Exercise requirements.
1: Answer these questions about the ruling below, marking each answer with its letter:
(a) What did defendants advise plaintiff to use for the itching and swelling?
(b) What reason was plaintiff given for not being able to go to the emergency room?
(c) On which claim does the Court grant summary judgment?
2: Can you sum up the ruling below in two sentences?

Here, plaintiff filed a generic note mentioning that “he was having a reaction to the medications” and alleged itching, swelling, and an urge to scratch. (Doc. 20-2, at 126). Defendants “offered medical attention” and advised plaintiff “to use an icepack and calamine lotion to help with the itching and swelling.” (Id.). When plaintiff asked to go to the emergency room, defendants informed him he had not yet signed with his RRPO and thus could not go to the emergency room. (Id.). When plaintiff returned hours later, defendants provided more calamine lotion. (Id., at 127). Defendants further reviewed his medical records and did not find “any possible reactions that he had complained of while incarcerated” and did not indicate that he was “on any ‘new' medications that could spark a reaction.” (Id., at 127).
Given that defendants could not find a basis for him to suffer possible allergic reactions in his medical records, the Court finds that plaintiff fails to show the existence of a substantial risk of serious harm to the inmate. Even if the Court found the existence of such a substantial risk, the record does not show that the prison officials knew of and disregarded that risk. Defendants provided medical treatment and reviewed his medical records after plaintiff alerted them of his rash. Defendants, thus, have provided enough evidence to negate an essential element of plaintiff's claim for deliberate indifference. For that reason, the Court grants summary judgment on plaintiff's claim 3a.

Data below.
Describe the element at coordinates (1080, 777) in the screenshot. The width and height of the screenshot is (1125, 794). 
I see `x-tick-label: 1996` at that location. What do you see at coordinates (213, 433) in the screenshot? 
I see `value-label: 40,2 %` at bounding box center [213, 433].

Answers given.
1:
(a) An icepack and calamine lotion.
(b) He had not yet signed with his RRPO.
(c) Claim 3a.

2: After plaintiff reported a reaction with itching and swelling, defendants offered medical attention, advised an icepack and calamine lotion, gave him more lotion when he returned, and found no basis for a reaction in his medical records. The Court finds that plaintiff shows neither a substantial risk of serious harm nor that officials knew of and disregarded such a risk, and it grants summary judgment on claim 3a.